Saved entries
• • • •

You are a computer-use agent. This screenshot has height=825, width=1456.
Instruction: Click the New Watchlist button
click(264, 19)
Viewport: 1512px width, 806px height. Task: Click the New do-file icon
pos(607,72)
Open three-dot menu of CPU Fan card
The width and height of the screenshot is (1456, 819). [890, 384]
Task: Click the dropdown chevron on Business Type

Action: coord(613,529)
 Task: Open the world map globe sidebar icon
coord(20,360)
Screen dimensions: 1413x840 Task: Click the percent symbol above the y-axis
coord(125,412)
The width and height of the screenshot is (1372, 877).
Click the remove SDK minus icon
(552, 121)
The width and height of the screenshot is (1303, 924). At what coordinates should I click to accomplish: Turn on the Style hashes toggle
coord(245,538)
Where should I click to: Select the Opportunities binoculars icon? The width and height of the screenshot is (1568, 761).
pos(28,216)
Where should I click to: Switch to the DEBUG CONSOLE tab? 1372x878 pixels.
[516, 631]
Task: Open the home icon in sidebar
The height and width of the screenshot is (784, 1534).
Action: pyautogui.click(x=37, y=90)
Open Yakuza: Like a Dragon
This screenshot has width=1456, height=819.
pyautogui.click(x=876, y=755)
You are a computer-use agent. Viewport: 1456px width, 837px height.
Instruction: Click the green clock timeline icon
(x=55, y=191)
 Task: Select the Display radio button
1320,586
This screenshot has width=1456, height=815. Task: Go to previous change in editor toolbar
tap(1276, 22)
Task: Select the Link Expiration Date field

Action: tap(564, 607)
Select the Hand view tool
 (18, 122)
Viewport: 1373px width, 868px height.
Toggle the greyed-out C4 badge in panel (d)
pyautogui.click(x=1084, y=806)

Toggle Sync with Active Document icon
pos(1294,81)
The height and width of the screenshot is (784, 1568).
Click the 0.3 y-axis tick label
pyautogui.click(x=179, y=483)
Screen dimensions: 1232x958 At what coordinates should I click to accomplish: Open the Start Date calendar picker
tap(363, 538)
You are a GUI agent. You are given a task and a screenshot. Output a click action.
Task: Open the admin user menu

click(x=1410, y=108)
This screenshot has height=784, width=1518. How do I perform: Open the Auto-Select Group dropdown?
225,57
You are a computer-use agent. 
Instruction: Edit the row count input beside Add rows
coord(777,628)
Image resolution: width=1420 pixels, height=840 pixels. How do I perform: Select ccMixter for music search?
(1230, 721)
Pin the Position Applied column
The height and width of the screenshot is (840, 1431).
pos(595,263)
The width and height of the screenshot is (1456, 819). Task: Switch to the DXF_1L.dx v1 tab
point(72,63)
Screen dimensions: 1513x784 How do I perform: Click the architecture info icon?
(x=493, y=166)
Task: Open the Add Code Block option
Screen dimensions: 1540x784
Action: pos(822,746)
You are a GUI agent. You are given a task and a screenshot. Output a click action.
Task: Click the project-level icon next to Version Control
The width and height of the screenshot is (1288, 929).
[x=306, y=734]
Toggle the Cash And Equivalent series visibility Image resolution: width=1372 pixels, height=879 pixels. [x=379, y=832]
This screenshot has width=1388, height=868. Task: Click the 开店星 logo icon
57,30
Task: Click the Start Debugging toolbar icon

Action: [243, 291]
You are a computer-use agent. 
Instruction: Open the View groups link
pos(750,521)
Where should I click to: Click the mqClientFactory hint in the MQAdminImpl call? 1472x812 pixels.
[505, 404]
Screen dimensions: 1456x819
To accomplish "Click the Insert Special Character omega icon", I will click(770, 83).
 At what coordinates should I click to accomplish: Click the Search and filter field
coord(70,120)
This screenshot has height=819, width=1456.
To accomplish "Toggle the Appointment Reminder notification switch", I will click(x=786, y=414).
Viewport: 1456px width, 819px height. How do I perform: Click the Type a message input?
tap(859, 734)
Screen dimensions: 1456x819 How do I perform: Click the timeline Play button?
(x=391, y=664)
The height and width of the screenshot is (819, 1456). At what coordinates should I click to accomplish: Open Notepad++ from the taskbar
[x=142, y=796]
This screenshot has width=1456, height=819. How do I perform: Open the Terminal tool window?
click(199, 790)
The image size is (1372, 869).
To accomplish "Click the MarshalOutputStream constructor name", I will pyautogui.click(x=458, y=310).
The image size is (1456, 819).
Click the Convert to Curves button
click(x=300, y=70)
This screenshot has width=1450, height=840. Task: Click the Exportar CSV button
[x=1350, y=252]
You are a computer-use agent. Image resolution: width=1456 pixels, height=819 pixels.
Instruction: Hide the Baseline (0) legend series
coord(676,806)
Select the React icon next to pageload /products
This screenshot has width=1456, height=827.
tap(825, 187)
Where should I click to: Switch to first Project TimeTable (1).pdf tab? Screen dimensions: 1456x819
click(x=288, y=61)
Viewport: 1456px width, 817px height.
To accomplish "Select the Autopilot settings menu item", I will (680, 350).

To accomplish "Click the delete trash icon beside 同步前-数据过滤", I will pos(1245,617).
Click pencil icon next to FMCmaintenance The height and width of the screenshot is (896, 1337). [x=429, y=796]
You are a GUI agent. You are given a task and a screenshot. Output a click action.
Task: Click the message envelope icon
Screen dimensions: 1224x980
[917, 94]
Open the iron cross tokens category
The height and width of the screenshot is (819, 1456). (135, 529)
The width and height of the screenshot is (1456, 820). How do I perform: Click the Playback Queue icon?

• • • •

#### The task:
Down to the last line, copy the entries above exactly.

#### Answer box:
You are a computer-use agent. This screenshot has height=825, width=1456.
Instruction: Click the New Watchlist button
click(264, 19)
Viewport: 1512px width, 806px height. Task: Click the New do-file icon
pos(607,72)
Open three-dot menu of CPU Fan card
The width and height of the screenshot is (1456, 819). [890, 384]
Task: Click the dropdown chevron on Business Type

Action: coord(613,529)
 Task: Open the world map globe sidebar icon
coord(20,360)
Screen dimensions: 1413x840 Task: Click the percent symbol above the y-axis
coord(125,412)
The width and height of the screenshot is (1372, 877).
Click the remove SDK minus icon
(552, 121)
The width and height of the screenshot is (1303, 924). At what coordinates should I click to accomplish: Turn on the Style hashes toggle
coord(245,538)
Where should I click to: Select the Opportunities binoculars icon? The width and height of the screenshot is (1568, 761).
pos(28,216)
Where should I click to: Switch to the DEBUG CONSOLE tab? 1372x878 pixels.
[516, 631]
Task: Open the home icon in sidebar
The height and width of the screenshot is (784, 1534).
Action: pyautogui.click(x=37, y=90)
Open Yakuza: Like a Dragon
This screenshot has width=1456, height=819.
pyautogui.click(x=876, y=755)
You are a computer-use agent. Viewport: 1456px width, 837px height.
Instruction: Click the green clock timeline icon
(x=55, y=191)
 Task: Select the Display radio button
1320,586
This screenshot has width=1456, height=815. Task: Go to previous change in editor toolbar
tap(1276, 22)
Task: Select the Link Expiration Date field

Action: tap(564, 607)
Select the Hand view tool
 (18, 122)
Viewport: 1373px width, 868px height.
Toggle the greyed-out C4 badge in panel (d)
pyautogui.click(x=1084, y=806)

Toggle Sync with Active Document icon
pos(1294,81)
The height and width of the screenshot is (784, 1568).
Click the 0.3 y-axis tick label
pyautogui.click(x=179, y=483)
Screen dimensions: 1232x958 At what coordinates should I click to accomplish: Open the Start Date calendar picker
tap(363, 538)
You are a GUI agent. You are given a task and a screenshot. Output a click action.
Task: Open the admin user menu

click(x=1410, y=108)
This screenshot has height=784, width=1518. How do I perform: Open the Auto-Select Group dropdown?
225,57
You are a computer-use agent. 
Instruction: Edit the row count input beside Add rows
coord(777,628)
Image resolution: width=1420 pixels, height=840 pixels. How do I perform: Select ccMixter for music search?
(1230, 721)
Pin the Position Applied column
The height and width of the screenshot is (840, 1431).
pos(595,263)
The width and height of the screenshot is (1456, 819). Task: Switch to the DXF_1L.dx v1 tab
point(72,63)
Screen dimensions: 1513x784 How do I perform: Click the architecture info icon?
(x=493, y=166)
Task: Open the Add Code Block option
Screen dimensions: 1540x784
Action: pos(822,746)
You are a GUI agent. You are given a task and a screenshot. Output a click action.
Task: Click the project-level icon next to Version Control
The width and height of the screenshot is (1288, 929).
[x=306, y=734]
Toggle the Cash And Equivalent series visibility Image resolution: width=1372 pixels, height=879 pixels. [x=379, y=832]
This screenshot has width=1388, height=868. Task: Click the 开店星 logo icon
57,30
Task: Click the Start Debugging toolbar icon

Action: [243, 291]
You are a computer-use agent. 
Instruction: Open the View groups link
pos(750,521)
Where should I click to: Click the mqClientFactory hint in the MQAdminImpl call? 1472x812 pixels.
[505, 404]
Screen dimensions: 1456x819
To accomplish "Click the Insert Special Character omega icon", I will click(770, 83).
 At what coordinates should I click to accomplish: Click the Search and filter field
coord(70,120)
This screenshot has height=819, width=1456.
To accomplish "Toggle the Appointment Reminder notification switch", I will click(x=786, y=414).
Viewport: 1456px width, 819px height. How do I perform: Click the Type a message input?
tap(859, 734)
Screen dimensions: 1456x819 How do I perform: Click the timeline Play button?
(x=391, y=664)
The height and width of the screenshot is (819, 1456). At what coordinates should I click to accomplish: Open Notepad++ from the taskbar
[x=142, y=796]
This screenshot has width=1456, height=819. How do I perform: Open the Terminal tool window?
click(199, 790)
The image size is (1372, 869).
To accomplish "Click the MarshalOutputStream constructor name", I will pyautogui.click(x=458, y=310).
The image size is (1456, 819).
Click the Convert to Curves button
click(x=300, y=70)
This screenshot has width=1450, height=840. Task: Click the Exportar CSV button
[x=1350, y=252]
You are a computer-use agent. Image resolution: width=1456 pixels, height=819 pixels.
Instruction: Hide the Baseline (0) legend series
coord(676,806)
Select the React icon next to pageload /products
This screenshot has width=1456, height=827.
tap(825, 187)
Where should I click to: Switch to first Project TimeTable (1).pdf tab? Screen dimensions: 1456x819
click(x=288, y=61)
Viewport: 1456px width, 817px height.
To accomplish "Select the Autopilot settings menu item", I will (680, 350).

To accomplish "Click the delete trash icon beside 同步前-数据过滤", I will pos(1245,617).
Click pencil icon next to FMCmaintenance The height and width of the screenshot is (896, 1337). [x=429, y=796]
You are a GUI agent. You are given a task and a screenshot. Output a click action.
Task: Click the message envelope icon
Screen dimensions: 1224x980
[917, 94]
Open the iron cross tokens category
The height and width of the screenshot is (819, 1456). (135, 529)
The width and height of the screenshot is (1456, 820). How do I perform: Click the Playback Queue icon?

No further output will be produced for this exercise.